To unprovision a user:

  1. On the Manage users page, right click on a user and then click Remove Unprovision.

  2. Within the Question window, click YES if you are sure you want to unprovision the user.

  3. During the unprovisioning:

    • The user will no longer be able to logon to the UI and single sign-onto devices.

    • If the user is logged onto the UI, they will be logged out and any open device sessions disconnected. Any further attempts to login will fail.

    • The user account will be removed from all profiles.

    • The user's personalised accounts on any devices will be deleted.

    • The user will be removed from all user groups.

    • The user account will be deleted from Osirium PAM.

    To unprovision multiple users, highlight a number of users, then right-click and click Remove Unprovision. Click YES.

Named user page

This page provides details of an individual user and a summary of their access and can be accessed by clicking on the users name listed on the Manage users page. Use this page to review and manage a users details and update access requirements.

Available on this page:

  • Users details: clicking on Edit will allow you to update all the users details except the Username field.

  • Profiles: lists the profiles the user belongs to which gives them access to devices. Does not include profiles that the user belongs to through user groups. To add/remove profiles click on MANAGE.

  • User groups: lists the user groups the user belongs to. Click the link to view the user group and which profiles it has been added to. To add/remove user groups click on MANAGE.

  • Device access: provides a list of all the devices a user has been granted access to and the permission level assigned. The information presented includes the following:

    Header Description
    Arrow closed Click the arrow to reveal more information.
    Device Name of the devices access has been granted to.
    Via States if access has been granted through a profile or through a user group which has been added to a profile.
    Access roles List the access level the user will have when connecting to the device. Available access levels may include:
    Configured within a template:
    - Role: the available device access levels Osirium PAM uses when creating personalised accounts on the device.
    - Account: Managed and Known accounts that exist on the device are used to single sign-on to the device.

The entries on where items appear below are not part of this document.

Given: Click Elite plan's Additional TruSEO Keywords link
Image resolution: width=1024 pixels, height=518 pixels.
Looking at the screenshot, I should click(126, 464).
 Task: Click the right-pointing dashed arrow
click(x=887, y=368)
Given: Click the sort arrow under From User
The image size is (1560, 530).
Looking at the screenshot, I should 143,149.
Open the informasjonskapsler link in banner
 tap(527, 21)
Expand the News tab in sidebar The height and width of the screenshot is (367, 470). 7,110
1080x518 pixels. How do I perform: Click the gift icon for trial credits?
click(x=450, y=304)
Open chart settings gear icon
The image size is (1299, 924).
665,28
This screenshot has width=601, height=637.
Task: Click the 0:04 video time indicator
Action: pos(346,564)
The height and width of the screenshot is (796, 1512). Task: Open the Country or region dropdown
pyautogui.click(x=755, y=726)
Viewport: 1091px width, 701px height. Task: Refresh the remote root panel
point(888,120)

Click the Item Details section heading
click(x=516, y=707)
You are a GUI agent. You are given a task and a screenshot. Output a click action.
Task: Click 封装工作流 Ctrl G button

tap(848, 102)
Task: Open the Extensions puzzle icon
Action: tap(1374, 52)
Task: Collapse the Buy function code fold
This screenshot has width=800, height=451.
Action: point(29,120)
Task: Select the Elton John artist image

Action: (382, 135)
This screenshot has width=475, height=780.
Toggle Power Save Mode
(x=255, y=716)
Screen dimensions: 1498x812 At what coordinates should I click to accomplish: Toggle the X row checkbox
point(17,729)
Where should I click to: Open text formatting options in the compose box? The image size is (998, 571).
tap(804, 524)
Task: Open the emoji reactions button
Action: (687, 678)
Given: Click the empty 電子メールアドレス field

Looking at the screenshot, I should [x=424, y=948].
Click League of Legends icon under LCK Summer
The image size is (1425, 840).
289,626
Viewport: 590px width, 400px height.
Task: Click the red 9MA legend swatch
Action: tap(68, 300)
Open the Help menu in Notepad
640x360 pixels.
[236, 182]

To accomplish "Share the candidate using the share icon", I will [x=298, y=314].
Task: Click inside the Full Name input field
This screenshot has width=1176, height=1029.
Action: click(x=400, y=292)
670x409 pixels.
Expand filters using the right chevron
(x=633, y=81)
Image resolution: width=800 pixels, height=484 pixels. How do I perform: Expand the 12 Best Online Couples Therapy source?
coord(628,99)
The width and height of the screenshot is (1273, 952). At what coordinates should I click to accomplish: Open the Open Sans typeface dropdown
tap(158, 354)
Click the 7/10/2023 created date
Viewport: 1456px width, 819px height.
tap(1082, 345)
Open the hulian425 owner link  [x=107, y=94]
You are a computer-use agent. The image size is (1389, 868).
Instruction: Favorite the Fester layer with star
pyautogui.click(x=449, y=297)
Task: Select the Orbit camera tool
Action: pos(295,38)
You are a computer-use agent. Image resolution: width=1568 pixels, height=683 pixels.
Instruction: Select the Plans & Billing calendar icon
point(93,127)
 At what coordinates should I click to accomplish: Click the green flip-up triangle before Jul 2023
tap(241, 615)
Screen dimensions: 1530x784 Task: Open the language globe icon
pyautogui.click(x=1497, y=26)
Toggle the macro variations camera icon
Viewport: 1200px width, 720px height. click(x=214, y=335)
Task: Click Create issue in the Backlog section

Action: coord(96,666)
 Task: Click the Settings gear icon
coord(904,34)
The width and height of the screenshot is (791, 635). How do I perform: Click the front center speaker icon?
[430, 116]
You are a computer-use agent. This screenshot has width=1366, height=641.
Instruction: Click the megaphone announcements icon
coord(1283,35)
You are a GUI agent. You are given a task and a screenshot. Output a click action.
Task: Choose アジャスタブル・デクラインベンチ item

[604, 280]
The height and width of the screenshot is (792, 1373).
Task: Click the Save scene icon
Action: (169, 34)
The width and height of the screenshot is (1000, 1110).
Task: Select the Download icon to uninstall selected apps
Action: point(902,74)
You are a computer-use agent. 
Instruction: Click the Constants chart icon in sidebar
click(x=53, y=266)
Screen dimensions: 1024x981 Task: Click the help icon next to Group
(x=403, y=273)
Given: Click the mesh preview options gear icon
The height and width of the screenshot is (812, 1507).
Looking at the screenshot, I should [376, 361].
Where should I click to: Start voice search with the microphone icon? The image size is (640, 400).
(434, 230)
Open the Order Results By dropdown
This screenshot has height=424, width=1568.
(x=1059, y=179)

    Configured within the Admin Interface:
    - Mapping: a predefined account mapping is used to map the users username to an existing account on the device or account source (local accounts, Active Directory, Static vault).
    - Always ask: User will be prompted for a username/password when connecting to the device.
    - Pass-through: The username/password used to login into Osirium PAM is used to single sign-on to the device.
    Accounts If an account is listed, this is the account that Osirium PAM will use to single sign-on the user to the device.
    Mappings If the name of an account mapping is listed then the users username will be mapped to an existing account on the device using a mapped account created in the account mapping matrix.
    Recorded If checked, the user session on that device will be recorded.
    Last Connection Date and time the device was last accessed by the user.

Note

User role based access to the Admin Interface is default for all users created and can’t be removed or be seen within a profile.